[Given entries — start]
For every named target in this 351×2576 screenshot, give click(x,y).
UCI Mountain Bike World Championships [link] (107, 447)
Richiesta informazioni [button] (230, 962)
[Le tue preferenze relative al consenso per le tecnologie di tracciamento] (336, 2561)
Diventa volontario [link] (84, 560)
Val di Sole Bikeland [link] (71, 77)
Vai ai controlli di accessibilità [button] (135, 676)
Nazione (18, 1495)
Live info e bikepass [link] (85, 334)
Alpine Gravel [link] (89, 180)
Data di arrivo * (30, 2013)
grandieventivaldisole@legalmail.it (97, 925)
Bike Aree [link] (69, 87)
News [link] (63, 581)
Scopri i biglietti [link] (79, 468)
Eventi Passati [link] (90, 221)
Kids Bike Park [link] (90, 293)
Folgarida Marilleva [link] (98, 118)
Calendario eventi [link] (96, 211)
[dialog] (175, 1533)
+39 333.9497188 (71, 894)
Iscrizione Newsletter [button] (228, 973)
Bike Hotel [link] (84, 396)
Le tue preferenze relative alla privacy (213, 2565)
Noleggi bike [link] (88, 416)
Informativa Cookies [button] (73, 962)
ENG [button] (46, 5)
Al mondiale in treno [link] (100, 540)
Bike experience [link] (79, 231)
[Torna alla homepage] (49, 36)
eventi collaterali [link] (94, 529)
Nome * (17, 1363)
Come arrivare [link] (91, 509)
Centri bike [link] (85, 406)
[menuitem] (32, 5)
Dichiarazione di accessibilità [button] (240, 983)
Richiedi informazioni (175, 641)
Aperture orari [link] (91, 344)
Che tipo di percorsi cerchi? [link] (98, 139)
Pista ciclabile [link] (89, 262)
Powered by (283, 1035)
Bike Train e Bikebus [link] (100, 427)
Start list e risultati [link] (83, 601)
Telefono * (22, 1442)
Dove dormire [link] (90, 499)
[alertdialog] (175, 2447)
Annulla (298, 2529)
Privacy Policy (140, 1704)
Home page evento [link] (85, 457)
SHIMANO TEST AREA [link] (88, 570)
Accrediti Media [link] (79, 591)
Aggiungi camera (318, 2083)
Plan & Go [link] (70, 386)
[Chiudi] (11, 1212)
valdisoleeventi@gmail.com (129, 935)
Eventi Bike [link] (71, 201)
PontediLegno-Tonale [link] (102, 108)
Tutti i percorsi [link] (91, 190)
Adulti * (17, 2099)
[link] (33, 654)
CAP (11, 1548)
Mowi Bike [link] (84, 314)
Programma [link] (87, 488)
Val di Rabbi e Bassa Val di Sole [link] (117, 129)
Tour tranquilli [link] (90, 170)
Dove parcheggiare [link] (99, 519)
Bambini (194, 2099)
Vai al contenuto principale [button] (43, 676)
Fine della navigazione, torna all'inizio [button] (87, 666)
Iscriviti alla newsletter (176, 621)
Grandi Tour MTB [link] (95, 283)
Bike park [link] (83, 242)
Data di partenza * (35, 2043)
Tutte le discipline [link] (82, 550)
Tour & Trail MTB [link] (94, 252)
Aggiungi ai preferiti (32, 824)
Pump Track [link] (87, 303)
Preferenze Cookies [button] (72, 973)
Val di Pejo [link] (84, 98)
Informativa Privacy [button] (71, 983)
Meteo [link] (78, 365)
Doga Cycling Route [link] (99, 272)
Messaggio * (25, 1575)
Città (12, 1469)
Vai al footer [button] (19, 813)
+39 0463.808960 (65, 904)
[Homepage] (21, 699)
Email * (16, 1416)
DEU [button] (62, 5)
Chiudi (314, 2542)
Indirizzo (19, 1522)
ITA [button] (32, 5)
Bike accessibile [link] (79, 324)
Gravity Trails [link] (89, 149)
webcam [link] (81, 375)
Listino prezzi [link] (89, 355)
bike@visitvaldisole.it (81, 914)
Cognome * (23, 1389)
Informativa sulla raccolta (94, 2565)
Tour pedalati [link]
[Given entries — finish]
> _Exercise description_: Reproduce word for word the lines of the records above, beginning at the first and ending with the line where "Eventi Passati [link] (90, 221)" appears, and nothing past it.

> _Exercise answer_:
For every named target in this 351×2576 screenshot, give click(x,y).
UCI Mountain Bike World Championships [link] (107, 447)
Richiesta informazioni [button] (230, 962)
[Le tue preferenze relative al consenso per le tecnologie di tracciamento] (336, 2561)
Diventa volontario [link] (84, 560)
Val di Sole Bikeland [link] (71, 77)
Vai ai controlli di accessibilità [button] (135, 676)
Nazione (18, 1495)
Live info e bikepass [link] (85, 334)
Alpine Gravel [link] (89, 180)
Data di arrivo * (30, 2013)
grandieventivaldisole@legalmail.it (97, 925)
Bike Aree [link] (69, 87)
News [link] (63, 581)
Scopri i biglietti [link] (79, 468)
Eventi Passati [link] (90, 221)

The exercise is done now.